2025年11月の改定では、Creators APIの導入に伴い、自動化されたソフトウェアによる操作を対象とするエージェント規約や、プログラム・コンテンツでのAI生成コンテンツと機械学習モデルの利用に関する追加のガイドラインが設けられました。
この改定によって、生成AIを補助的に使ったすべての記事に、読者向けのAI利用表示が一律に義務付けられたわけではありません。
ただ、AIや自動化を利用する際の責任や透明性が、これまで以上に重視される方向性は明確です。

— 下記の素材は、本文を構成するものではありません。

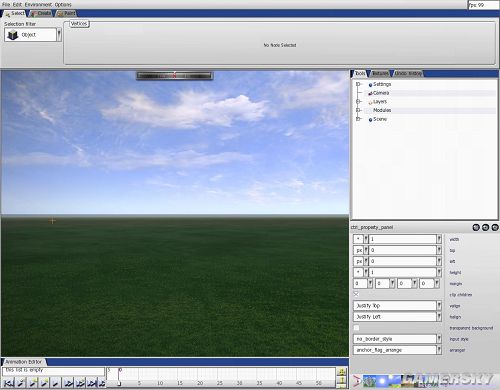Jump to first frame in Animation Editor
This screenshot has height=390, width=500.
pos(9,383)
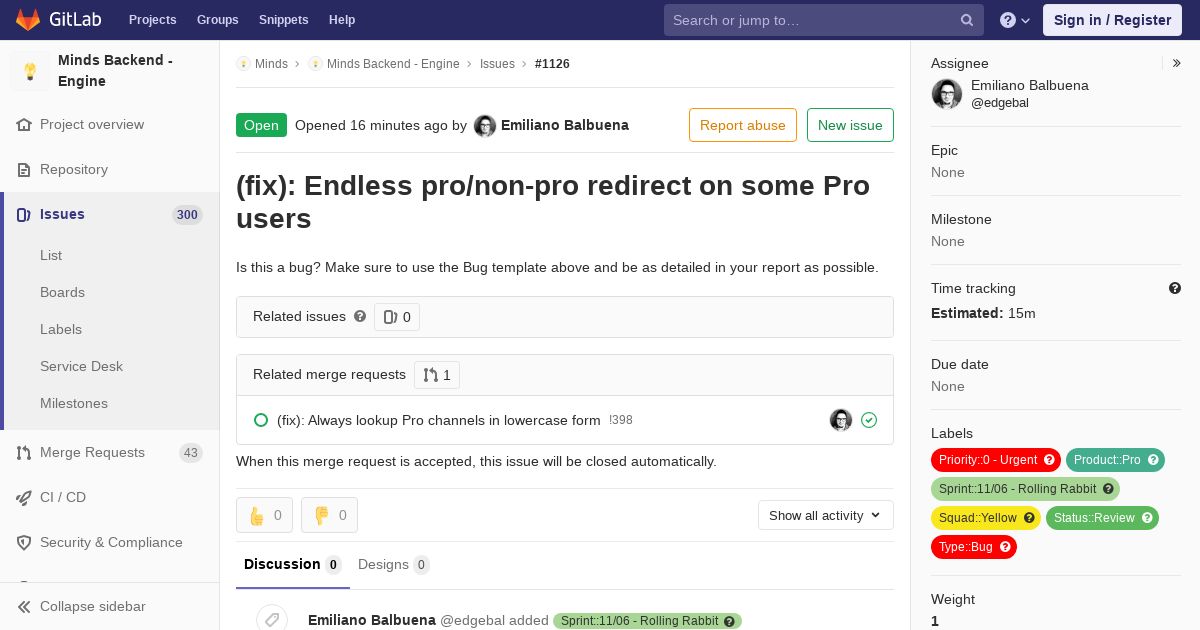Click the Related issues help icon

pos(360,316)
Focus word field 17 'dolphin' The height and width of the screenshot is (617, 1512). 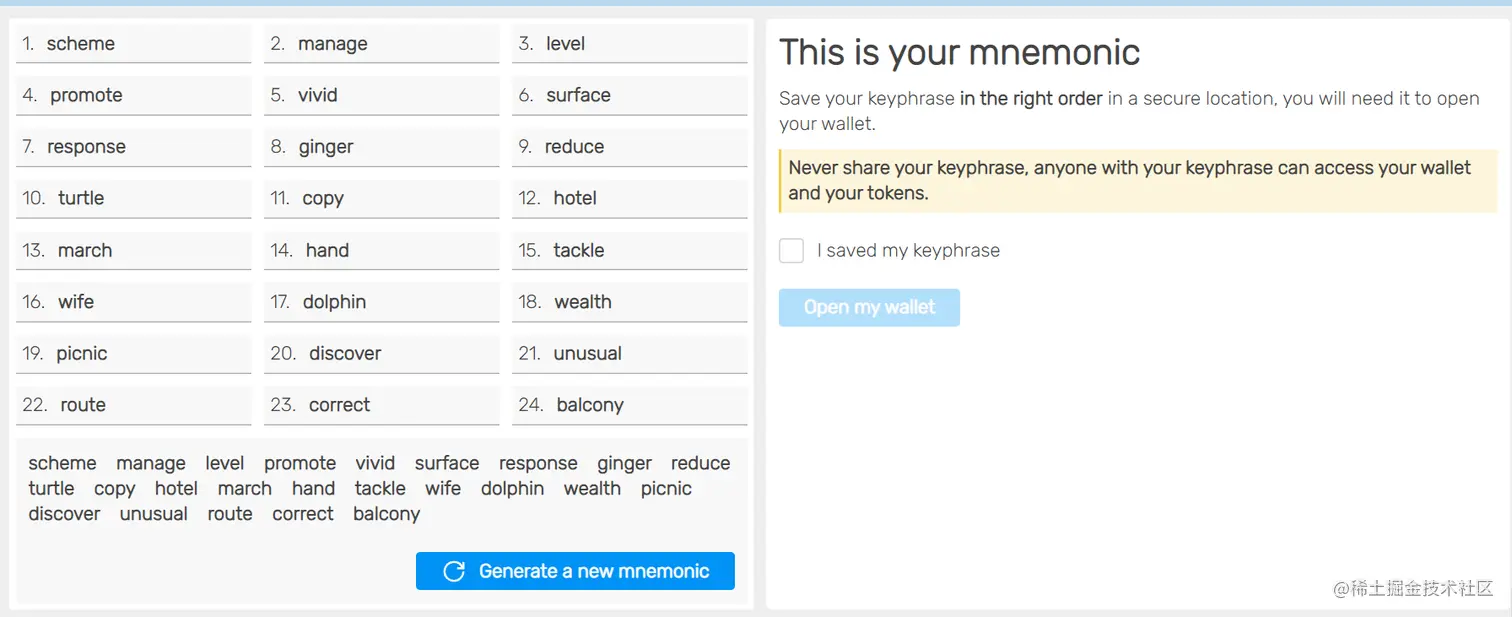(x=381, y=302)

そこでFahren Labでは、規約上の最低限だけを満たすのではなく、生成AIを文章、画像、サイト制作の補助として利用し、公開前には運営者が内容を確認・編集していることを、サイト全体で明示することにしました。
フッターには、Amazonアソシエイトの参加者表示も追加しました。
Amazonのアソシエイトとして、Fahren Labは適格販売により収入を得ています。
AIの利用案内とAmazonアソシエイトの参加者表示は、目的の異なるものです。そのため、一つの文章にまとめず、それぞれの役割が分かる形で掲載しています。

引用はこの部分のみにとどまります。